MM – At the very least because they weren’t cannibals!

PT – That we know of you mean.  I mean it’s very hard to prove a negative you know.

MM – Mr. President, I’m not sure the American people will stand for this.

PT – I think this is exactly what the American people have been waiting for.  Jeff Sessions was weak and ineffective.  Hannibal will get results and hack away at the dead wood.  Now go out there and make us proud of you Mitch.  Good luck.


Scene 2 – US Capitol Building; Senate Floor – Monday 11am

MM – The chair recognizes the senior senator from the great state of New York, Charles Schumer.

CS – Mr. Chairman, fellow senators, what the hell!  Are we seriously going to debate consenting to the Department of Justice being run by a cannibal?  What’s next?  Will we have Health and Human Services run by a witch doctor?  I mean, come on!  I will not let these proceeding continue.  I’ll have the news networks crucify you all to kingdom come.

MM – Senator Schumer, will you take a question from the nominee?

CS – Sure I could use a laugh.  What would the cannibal like to know?

HL – Hello Chuck.  It’s good to see you in such robust good health.  But you seem to have put on a few pounds.  Careful, careful.  Marbling of the sirloin, uh, I mean hardening of the arteries can be tricky.  Anyway, I would like to know if you are aware that I have been given a full pardon? Now if I don’t get the Attorney General’s position I’ll be out of work.  In that case I’m considering restarting my private practice.  I was shown a nice office, loft, kitchen arrangement in Soho.  I hear you live there and I was wondering if you might have time to inspect it with me and give your opinion of the space.  You know since we’ll be neighbors and all.

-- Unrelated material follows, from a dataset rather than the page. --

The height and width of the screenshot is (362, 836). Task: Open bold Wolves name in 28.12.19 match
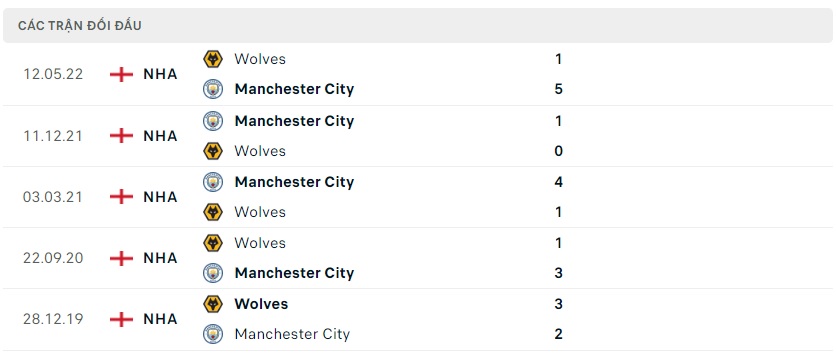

CS – Mr. Chairman on reconsideration I don’t see why we can’t have this nomination voted on this morning.  Plus, I really have to be leaving.  I’ve suddenly realized that I need to move to another neighborhood right away.  Good bye. (flies down the chamber aisle at an impressive sprint).

MM – Well if there are no further questions I think I’ll let the nominee leave to allow us to vote.  Thank you Dr. Lecter.  And I’d just like to state for the record that I’ve lost seven pounds this month and have often been described as stringy and tough.

HL – Thank you Mr. Senator.  Duly noted.